Collected data
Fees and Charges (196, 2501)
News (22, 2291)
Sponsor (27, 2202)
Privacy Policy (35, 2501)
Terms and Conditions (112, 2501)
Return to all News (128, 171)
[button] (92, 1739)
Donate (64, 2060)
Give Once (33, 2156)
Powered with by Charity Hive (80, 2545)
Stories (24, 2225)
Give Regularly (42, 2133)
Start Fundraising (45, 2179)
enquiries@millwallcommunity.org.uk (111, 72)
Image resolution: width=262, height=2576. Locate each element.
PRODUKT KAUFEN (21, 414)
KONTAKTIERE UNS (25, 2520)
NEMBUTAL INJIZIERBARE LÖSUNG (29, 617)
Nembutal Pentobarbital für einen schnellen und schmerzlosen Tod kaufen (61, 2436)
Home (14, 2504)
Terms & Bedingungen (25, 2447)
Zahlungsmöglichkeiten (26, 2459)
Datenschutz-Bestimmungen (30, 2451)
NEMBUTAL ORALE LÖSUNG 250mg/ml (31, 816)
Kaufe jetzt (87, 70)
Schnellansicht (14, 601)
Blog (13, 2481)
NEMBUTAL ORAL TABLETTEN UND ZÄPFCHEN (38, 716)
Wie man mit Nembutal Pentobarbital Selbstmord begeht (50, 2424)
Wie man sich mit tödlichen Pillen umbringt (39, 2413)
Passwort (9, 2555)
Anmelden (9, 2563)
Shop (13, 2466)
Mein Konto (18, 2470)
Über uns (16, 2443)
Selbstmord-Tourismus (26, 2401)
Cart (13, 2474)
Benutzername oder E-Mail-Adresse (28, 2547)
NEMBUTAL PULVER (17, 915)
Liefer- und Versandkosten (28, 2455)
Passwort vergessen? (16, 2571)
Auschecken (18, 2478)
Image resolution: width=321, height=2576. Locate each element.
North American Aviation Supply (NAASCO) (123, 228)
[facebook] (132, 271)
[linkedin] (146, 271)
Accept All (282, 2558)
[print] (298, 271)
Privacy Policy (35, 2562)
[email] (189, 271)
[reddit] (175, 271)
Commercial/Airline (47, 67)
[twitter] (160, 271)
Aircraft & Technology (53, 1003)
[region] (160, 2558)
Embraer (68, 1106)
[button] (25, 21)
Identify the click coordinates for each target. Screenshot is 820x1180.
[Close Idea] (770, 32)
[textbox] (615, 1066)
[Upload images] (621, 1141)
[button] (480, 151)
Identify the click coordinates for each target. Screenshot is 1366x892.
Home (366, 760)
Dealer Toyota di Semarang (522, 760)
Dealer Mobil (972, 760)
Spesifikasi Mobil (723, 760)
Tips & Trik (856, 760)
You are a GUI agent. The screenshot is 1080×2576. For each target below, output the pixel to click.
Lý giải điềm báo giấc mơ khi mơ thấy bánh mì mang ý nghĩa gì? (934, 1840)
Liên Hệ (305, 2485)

YOUR OBJECTIVE ::
All of the records above are to be printed again exactly as they appear.

RESULT OF THIS EXERCISE ::
Fees and Charges (196, 2501)
News (22, 2291)
Sponsor (27, 2202)
Privacy Policy (35, 2501)
Terms and Conditions (112, 2501)
Return to all News (128, 171)
[button] (92, 1739)
Donate (64, 2060)
Give Once (33, 2156)
Powered with by Charity Hive (80, 2545)
Stories (24, 2225)
Give Regularly (42, 2133)
Start Fundraising (45, 2179)
enquiries@millwallcommunity.org.uk (111, 72)
Image resolution: width=262, height=2576. Locate each element.
PRODUKT KAUFEN (21, 414)
KONTAKTIERE UNS (25, 2520)
NEMBUTAL INJIZIERBARE LÖSUNG (29, 617)
Nembutal Pentobarbital für einen schnellen und schmerzlosen Tod kaufen (61, 2436)
Home (14, 2504)
Terms & Bedingungen (25, 2447)
Zahlungsmöglichkeiten (26, 2459)
Datenschutz-Bestimmungen (30, 2451)
NEMBUTAL ORALE LÖSUNG 250mg/ml (31, 816)
Kaufe jetzt (87, 70)
Schnellansicht (14, 601)
Blog (13, 2481)
NEMBUTAL ORAL TABLETTEN UND ZÄPFCHEN (38, 716)
Wie man mit Nembutal Pentobarbital Selbstmord begeht (50, 2424)
Wie man sich mit tödlichen Pillen umbringt (39, 2413)
Passwort (9, 2555)
Anmelden (9, 2563)
Shop (13, 2466)
Mein Konto (18, 2470)
Über uns (16, 2443)
Selbstmord-Tourismus (26, 2401)
Cart (13, 2474)
Benutzername oder E-Mail-Adresse (28, 2547)
NEMBUTAL PULVER (17, 915)
Liefer- und Versandkosten (28, 2455)
Passwort vergessen? (16, 2571)
Auschecken (18, 2478)
Image resolution: width=321, height=2576. Locate each element.
North American Aviation Supply (NAASCO) (123, 228)
[facebook] (132, 271)
[linkedin] (146, 271)
Accept All (282, 2558)
[print] (298, 271)
Privacy Policy (35, 2562)
[email] (189, 271)
[reddit] (175, 271)
Commercial/Airline (47, 67)
[twitter] (160, 271)
Aircraft & Technology (53, 1003)
[region] (160, 2558)
Embraer (68, 1106)
[button] (25, 21)
Identify the click coordinates for each target. Screenshot is 820x1180.
[Close Idea] (770, 32)
[textbox] (615, 1066)
[Upload images] (621, 1141)
[button] (480, 151)
Identify the click coordinates for each target. Screenshot is 1366x892.
Home (366, 760)
Dealer Toyota di Semarang (522, 760)
Dealer Mobil (972, 760)
Spesifikasi Mobil (723, 760)
Tips & Trik (856, 760)
You are a GUI agent. The screenshot is 1080×2576. For each target below, output the pixel to click.
Lý giải điềm báo giấc mơ khi mơ thấy bánh mì mang ý nghĩa gì? (934, 1840)
Liên Hệ (305, 2485)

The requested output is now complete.